Steinhöring - Die Liebe zum bayerischen Dialekt veranlasste Robert Wetterstetter, die boarische Instagram-Seite „Boarischkult“ ins Leben zu rufen. Aus dem Erfolg in den sozialen Netzwerken hat er es nun geschafft, ein Online-Magazin zu starten - mit Artikeln komplett auf bayerisch.

„Gscheidkasterl“ (Handy), „Santlschuah“ (Sneakers), Stubmhakln (Home Office) oder „Fachschmadsn“ (Interview) - Wortneuschöpfungen auf bayerisch und witzige Vergleiche, die der Dialekt mit sich bringt zieren den Inhalt der Instagram-Seite „Boarischkult“, die der Steinhöringer Robert regelmäßig mir kreativen Posts aufpeppt. Die Idee, überhaupt in den sozialen Medien aktiv zu werden kam ihm im Jahr 2018. Auch eine Facebook-Seite existiert.

Über Facebook und Instagram zum Online-Magazin

Seit Neuestem ist „Boarischkult“ auch als Online-Magazin abrufbar. Robert wollte weg von kurzweiligen Bildern und hin zu ganzen ausführlichen und informativen Artikeln, die ganz verschiedene Inhalte aus Unterhaltung, Landschafts-Fotoserien aus der Region, Kunst und Kultur, Brauchtum und Tradition aufzeigen. „Langfristig soll eine bunte Mischung entstehen“, betont der 31-Jährige im Gespräch mit rosenheim24.de.
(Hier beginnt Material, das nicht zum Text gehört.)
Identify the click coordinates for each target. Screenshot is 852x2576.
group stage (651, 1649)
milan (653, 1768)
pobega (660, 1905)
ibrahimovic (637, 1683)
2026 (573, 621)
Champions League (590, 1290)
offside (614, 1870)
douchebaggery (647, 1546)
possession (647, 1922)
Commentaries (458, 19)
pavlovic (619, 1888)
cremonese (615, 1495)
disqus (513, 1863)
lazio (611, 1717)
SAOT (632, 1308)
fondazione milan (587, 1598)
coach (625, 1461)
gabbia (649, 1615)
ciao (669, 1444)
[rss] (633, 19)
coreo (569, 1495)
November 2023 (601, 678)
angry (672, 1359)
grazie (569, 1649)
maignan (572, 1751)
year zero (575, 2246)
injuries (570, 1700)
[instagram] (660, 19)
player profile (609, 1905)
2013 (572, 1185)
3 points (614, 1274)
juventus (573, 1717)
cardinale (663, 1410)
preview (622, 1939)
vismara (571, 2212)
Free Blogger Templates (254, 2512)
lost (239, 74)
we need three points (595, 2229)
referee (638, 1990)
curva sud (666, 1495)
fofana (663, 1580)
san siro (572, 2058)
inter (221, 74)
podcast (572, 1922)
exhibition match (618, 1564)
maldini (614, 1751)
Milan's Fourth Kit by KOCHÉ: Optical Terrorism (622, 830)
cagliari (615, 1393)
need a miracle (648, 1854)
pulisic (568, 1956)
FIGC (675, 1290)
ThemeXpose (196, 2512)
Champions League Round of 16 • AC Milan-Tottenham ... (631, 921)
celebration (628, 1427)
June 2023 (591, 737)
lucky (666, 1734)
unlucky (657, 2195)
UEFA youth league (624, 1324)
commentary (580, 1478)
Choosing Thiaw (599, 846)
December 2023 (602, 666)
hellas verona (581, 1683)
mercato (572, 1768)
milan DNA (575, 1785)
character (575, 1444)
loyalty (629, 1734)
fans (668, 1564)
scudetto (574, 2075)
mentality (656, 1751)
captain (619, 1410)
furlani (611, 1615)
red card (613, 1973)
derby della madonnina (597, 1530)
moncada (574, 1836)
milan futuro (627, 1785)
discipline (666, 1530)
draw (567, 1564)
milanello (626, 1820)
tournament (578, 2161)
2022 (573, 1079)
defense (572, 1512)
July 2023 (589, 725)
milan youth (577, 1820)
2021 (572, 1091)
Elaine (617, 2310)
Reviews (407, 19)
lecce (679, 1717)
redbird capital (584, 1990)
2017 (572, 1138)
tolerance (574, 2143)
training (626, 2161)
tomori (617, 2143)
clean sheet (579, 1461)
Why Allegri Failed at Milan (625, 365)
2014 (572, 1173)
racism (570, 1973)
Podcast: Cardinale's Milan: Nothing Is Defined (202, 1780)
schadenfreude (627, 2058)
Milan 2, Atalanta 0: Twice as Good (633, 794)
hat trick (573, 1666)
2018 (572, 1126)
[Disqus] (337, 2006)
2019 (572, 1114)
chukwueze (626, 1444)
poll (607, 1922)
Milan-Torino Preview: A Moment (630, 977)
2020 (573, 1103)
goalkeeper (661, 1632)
Die Artikel im Online-Magazin sind alle bayerisch verfasst und befassen sich mit den unterschiedlichsten aber auch tagesaktuellen Themen. Natürlich ist der Jahreszeit geschuldet alles rund um Weihnachten interessant - von Lebkuchen-Backen und einer bayerischen Weihnachtsgeschichte darf aber freilich das klassische „Gipfekraiz“ („fia manche as ersehnte Ziel, fia manche a Gfui vo Freiheit, in jedem Foi a Gedicht wert“ nicht fehlen.

Jüngstes Beispiel: Die Hintergründe und die Geschichte der Rauhnächte. „Durch as verbrenna vo Harze und Kraita hod ma ghofft, dass durch de Raicharung vom Haus und Stoi bäse Geista fernghoitn wern und as Schlechte vom oidn Jahr befreit wern soit, woher si a da Nama „Rauhnocht“(vo „Rauchnocht“) obleitet“, lautet die Erklärung auf Bayerisch, die so wohl auch noch kaum jemand gehört hat.